Sun Apr 30 04:05:43 AEST 1989

Looking into this, I discovered at least one counter-intuitive result,
so this might be worth reading even if you've grown tired of the thread.

In article <1266 at l.cc.purdue.edu> cik at l.cc.purdue.edu (Herman Rubin) writes:
>Now suppose I am doing some serious array operations, and I have to know
>whether one array buffer is longer than another.  The elements are of type
>long.  Do I have to do this multiplying and dividing by 4 all the time?
>Another example of "user-friendly" which turns out to be "user-inimical."

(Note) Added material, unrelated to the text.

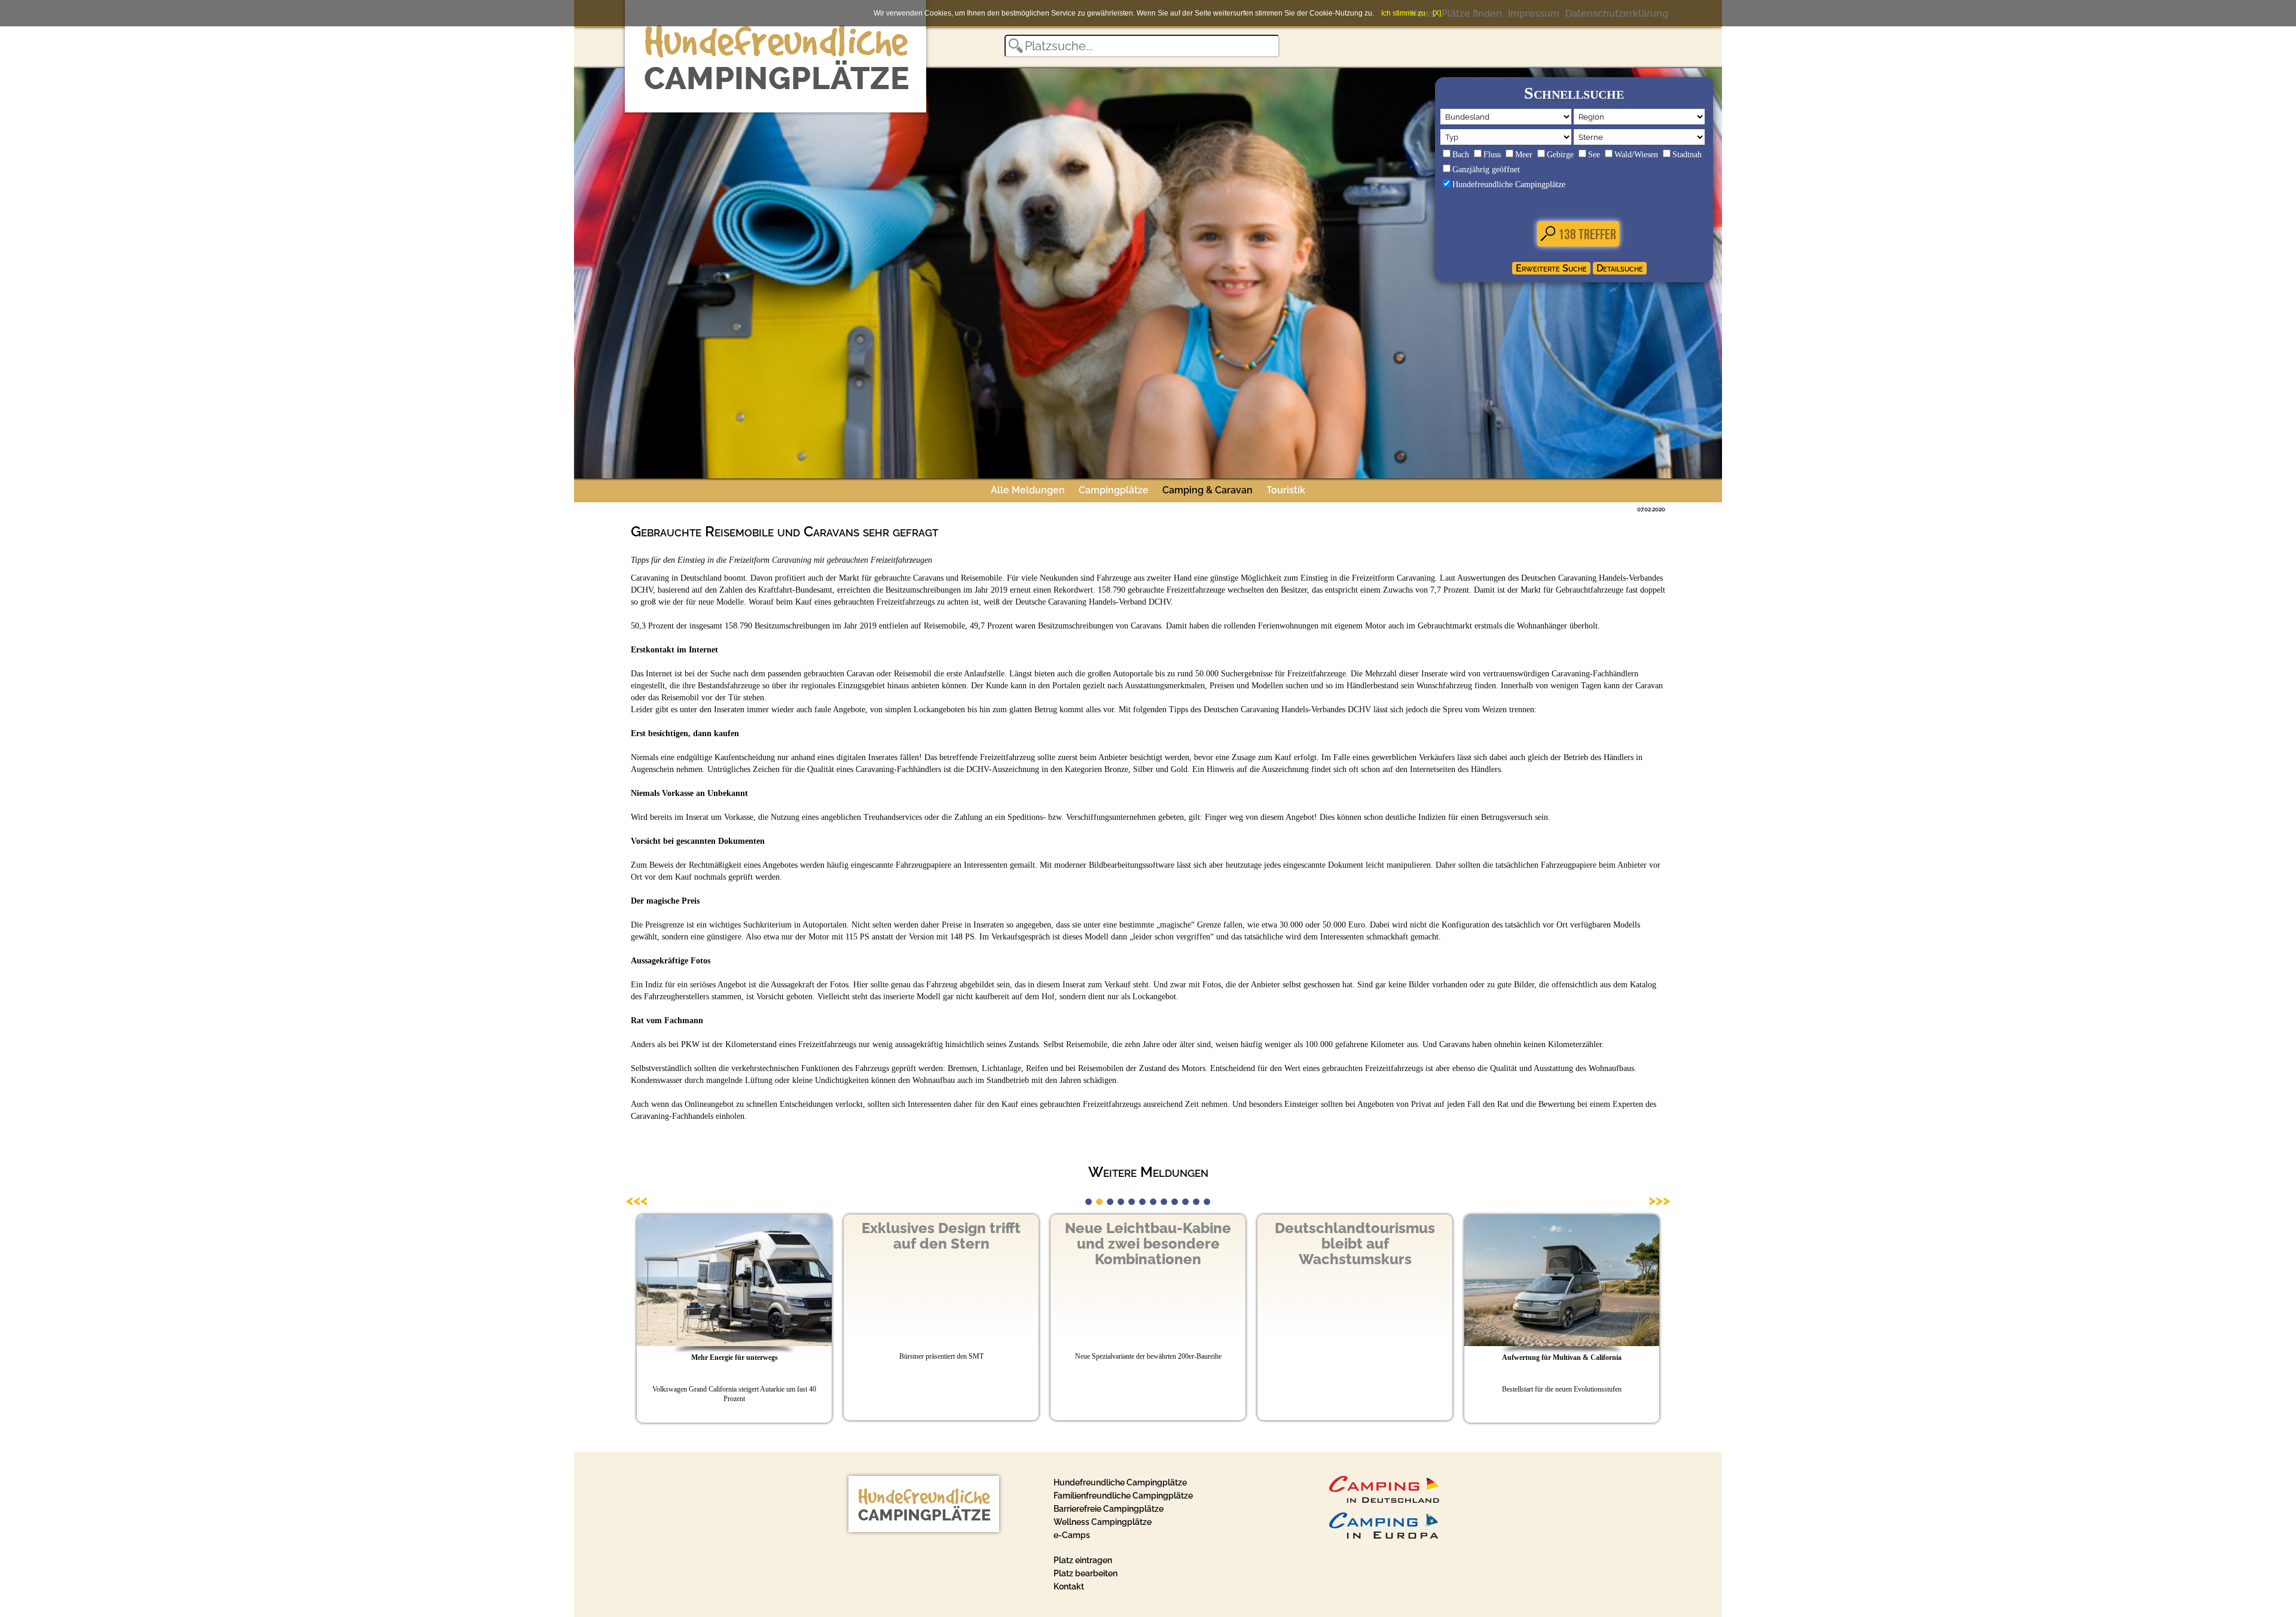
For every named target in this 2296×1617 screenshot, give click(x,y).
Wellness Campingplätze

Many people have jumped on this, but it does point to one of the
fundamental C mind sets, which turns out to have some exceptions:

	"For heavy array operations, it is usually faster to
	use pointers than array indexing."
			- me.

That is because the scaling operation is only done once, when the
pointer is incremented, rather than at each reference to the
array[index].  Specifically, where a and b are arrays of non-char types:

	for( ap = a, bp = b; i--;  ) /* even I will use a comma op here! */
		*ap++ = *bp++;

Is likely to be noticably faster than the functionally equivalent:

	while( i-- )
		a[i] = b[i];

While a hyper-optimising compiler _might_ manage to write code with
equivalent performance, we all believe that to rarely be the case.

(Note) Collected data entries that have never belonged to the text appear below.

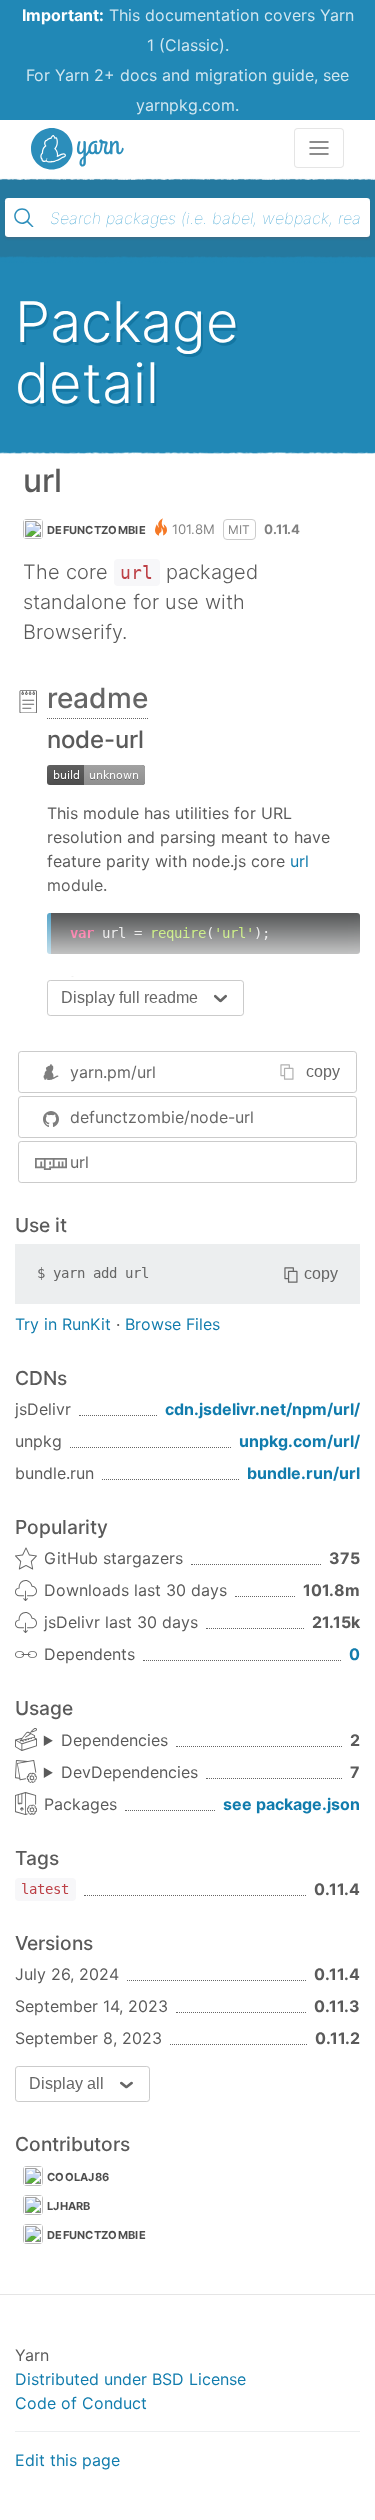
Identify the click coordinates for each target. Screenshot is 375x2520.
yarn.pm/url (113, 1072)
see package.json (291, 1804)
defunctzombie (96, 530)
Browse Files (172, 1324)
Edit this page (67, 2460)
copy (323, 1071)
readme (97, 698)
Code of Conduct (81, 2403)
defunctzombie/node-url (162, 1117)
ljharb (69, 2206)
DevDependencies (129, 1772)
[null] (96, 773)
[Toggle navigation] (319, 148)
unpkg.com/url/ (299, 1441)
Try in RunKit (63, 1324)
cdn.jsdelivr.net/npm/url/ (262, 1409)
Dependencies (114, 1740)
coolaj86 (78, 2177)
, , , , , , (121, 1773)
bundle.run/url (303, 1473)
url (299, 861)
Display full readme (129, 997)
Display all (66, 2083)
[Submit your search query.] (24, 218)
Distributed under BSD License (130, 2379)
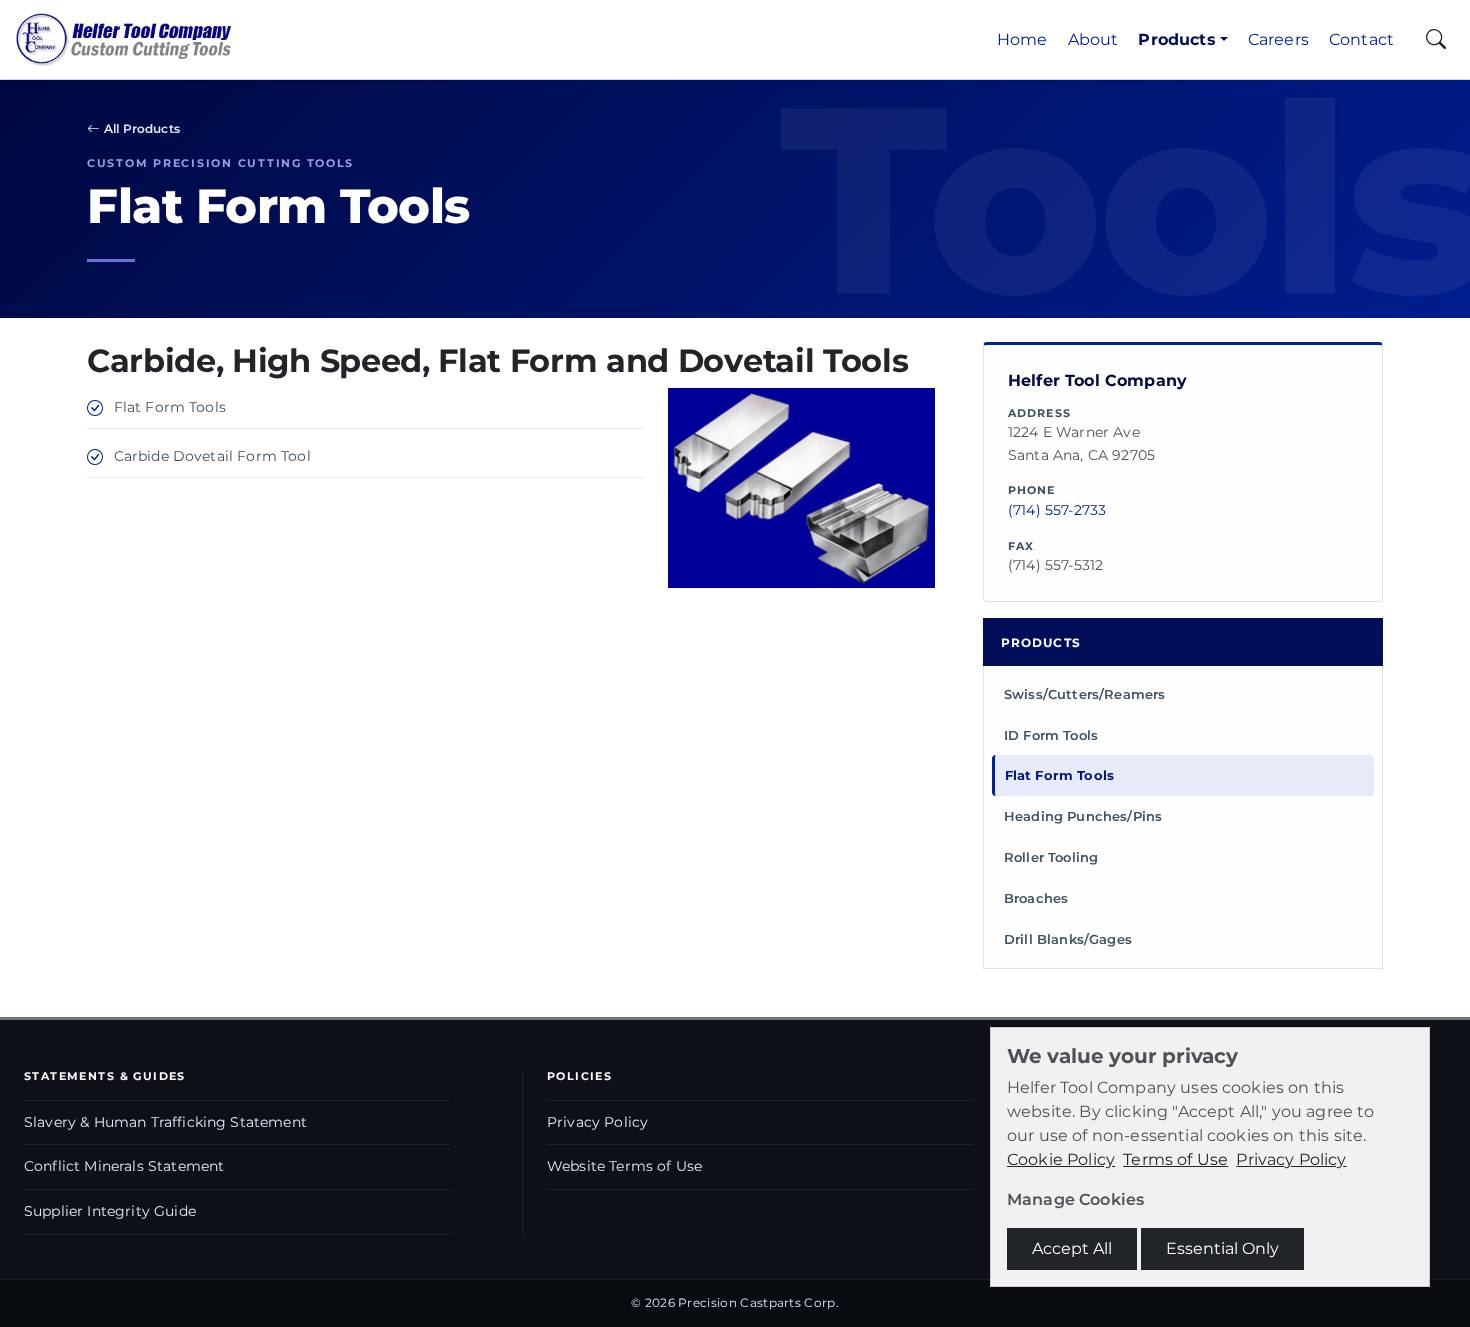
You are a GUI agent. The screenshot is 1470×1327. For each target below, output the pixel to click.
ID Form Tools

Now, when looking into this, I wrote some test programs just to make
sure I wasn't lying.  These were compiled with gcc 1.34 -O, the most
optimising compiler I have handy.

	# define LEN 10
	int a[LEN], b[LEN];
	void f1()
	{
		register int i = LEN;
		register int *ap, *bp;
		for( ap = a, bp = b; i--; )
			*ap++ = *bp++;
	}
	void f2()
	{
		register int i = LEN;
		while( i-- )
			a[i] = b[i];
	}

The scaling operation done in the loop costs two extra instructions. 

    pointer:
	L%5:			<< one instruction loop body
		mov.l (%a0)+,(%a1)+	<< move word + bump pointers
	L%2:
		dbra %d0,L%5

    array:
	L%9:			<< three instruction loop body
		mov.l %d1,%d0			<< grab index
		asl.l &2,%d0			<< scale
		mov.l (%a0,%d0.l),(%a1,%d0.l)	<< then move word
	L%7:
		dbra %d1,L%9

What came as a surprise to me was that pointer operations may NOT
be faster than arrays for use with char types.  Changing the int arrays
to char arrays gives the following single instructions for the loop body.

   pointer:
		mov.b (%a0)+,(%a1)+

   array:
		mov.b (%a0,%d0.l),(%a1,%d0.l)

No scaling is involved, so it comes down to the price of using an
indexed move vs. an unindexed move with two pointer increments.  This is
heaviliy in the realm of architecture and hardware implementation.  One
can imagine machines where pointers are faster, and others where the
reverse was true.

Thus, the maxim becomes modified:

	"For heavy array operations, it is usually faster to
	use pointers than array indexing.

	"If you are really trying to squeeze out the last cycle,
	you ought to try it both ways and measure the result because
	what is good on Brand X may be bad on Brand Y."

			- me.

Few really large programs will be affected by this sort of thing.
Clarity of expression may make arrays preferable, particularly if a
published algorithm you are stealing is written that way.  Given a large
enough search space, a poorly written hash or tree will still be a lot
faster than a great register pointer based linear search.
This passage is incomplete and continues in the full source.